What does it mean to belong when everything familiar has been stripped away? Strangers in Flight is a character-driven science fiction and space opera novel about people who survive catastrophe, only to discover that survival alone isn’t enough. Set amid war, displacement, and life on the interstellar frontier, and against the backdrop of an ongoing interstellar conflict in the Sons of the Starfarers series, the novel asks a simple but painful question: how do you build a sense of home when you wake up alone in a universe that no longer knows who you are?

Where the Idea Came From

The idea for this theme grew out of thinking about what it would be like to lose not just your home, but your entire cultural and social world overnight. In the author’s note, I talk about wanting to explore loneliness at an extreme scale: being the sole survivor of a people, waking into a future where everyone who shaped your identity is gone. Science fiction gave me the space to externalize that loneliness—to turn it into a literal universe of strangers. I was especially interested in what happens after the escape—when the danger passes, but the isolation remains—and how belonging has to be rebuilt from nothing.

How The Search for Belonging Shapes the Story

Belonging is the emotional engine that drives Strangers in Flight. Reva’s struggle is not just physical survival or escape from enemies, but the deeper shock of cultural and personal dislocation. She wakes into a galaxy that doesn’t share her language, her customs, or her assumptions about the body, privacy, and trust. Her choices throughout the story are shaped by the question of whether belonging is even possible—or whether survival requires emotional withdrawal. That tension—between isolation and connection—echoes throughout the wider conflict of the series, where entire peoples are being displaced by war.

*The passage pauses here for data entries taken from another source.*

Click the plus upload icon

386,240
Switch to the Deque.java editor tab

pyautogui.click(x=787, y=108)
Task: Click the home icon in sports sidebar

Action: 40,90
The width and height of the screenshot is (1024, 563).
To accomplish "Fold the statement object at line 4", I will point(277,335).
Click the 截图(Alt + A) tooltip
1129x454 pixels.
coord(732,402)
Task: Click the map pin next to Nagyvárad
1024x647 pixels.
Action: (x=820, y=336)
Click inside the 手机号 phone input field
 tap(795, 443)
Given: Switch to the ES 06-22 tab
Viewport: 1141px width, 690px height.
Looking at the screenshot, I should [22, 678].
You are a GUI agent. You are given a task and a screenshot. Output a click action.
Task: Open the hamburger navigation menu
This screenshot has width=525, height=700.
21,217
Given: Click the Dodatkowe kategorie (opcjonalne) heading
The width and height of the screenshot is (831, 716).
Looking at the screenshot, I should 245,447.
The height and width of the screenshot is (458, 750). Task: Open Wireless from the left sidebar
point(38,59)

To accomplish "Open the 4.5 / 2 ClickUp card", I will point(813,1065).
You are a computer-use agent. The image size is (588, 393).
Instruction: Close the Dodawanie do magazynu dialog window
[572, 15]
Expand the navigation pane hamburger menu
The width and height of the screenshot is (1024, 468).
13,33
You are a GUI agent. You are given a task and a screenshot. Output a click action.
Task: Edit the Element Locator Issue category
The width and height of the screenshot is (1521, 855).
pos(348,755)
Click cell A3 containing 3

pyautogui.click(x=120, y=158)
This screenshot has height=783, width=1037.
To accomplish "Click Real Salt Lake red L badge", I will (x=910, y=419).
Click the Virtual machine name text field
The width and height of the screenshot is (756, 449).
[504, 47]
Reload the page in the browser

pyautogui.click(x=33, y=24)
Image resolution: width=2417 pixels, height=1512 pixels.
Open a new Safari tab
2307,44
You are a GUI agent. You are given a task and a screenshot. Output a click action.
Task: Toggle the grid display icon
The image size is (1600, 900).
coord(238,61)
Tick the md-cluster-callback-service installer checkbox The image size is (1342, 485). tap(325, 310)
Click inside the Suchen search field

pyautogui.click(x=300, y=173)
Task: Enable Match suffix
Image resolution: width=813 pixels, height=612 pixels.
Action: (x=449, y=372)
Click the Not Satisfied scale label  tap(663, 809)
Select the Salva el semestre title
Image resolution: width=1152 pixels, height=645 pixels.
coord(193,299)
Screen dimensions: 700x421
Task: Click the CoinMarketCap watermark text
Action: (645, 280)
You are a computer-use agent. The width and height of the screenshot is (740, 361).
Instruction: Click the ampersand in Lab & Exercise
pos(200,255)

Isaac’s journey mirrors this from the opposite direction. Though he has a ship, a profession, and a place in the wider conflict of the Sons of the Starfarers series, he is also profoundly isolated—adrift on the frontier, defined more by what he avoids than what he commits to. When these two characters come together, the story treats belonging not as instant comfort, but as something forged through mutual risk, responsibility, and choice. These decisions ripple outward, shaping the story’s conflicts and setting the tone for the relationships that continue across the series.

What The Search for Belonging Says About Us

At a time when many people feel disconnected even while surrounded by others, Strangers in Flight frames belonging as a fundamental human need rather than a luxury. The novel suggests that loneliness is not just emotional pain, but a condition that makes us vulnerable—to despair, exploitation, and moral compromise. If you’ve ever felt out of place, unseen, or unmoored after loss or change, this story treats that experience with seriousness and empathy. At the same time, it offers a quiet hope: belonging doesn’t require shared origins or perfect understanding. It begins when people choose to care for one another, even when doing so is inconvenient, risky, or costly.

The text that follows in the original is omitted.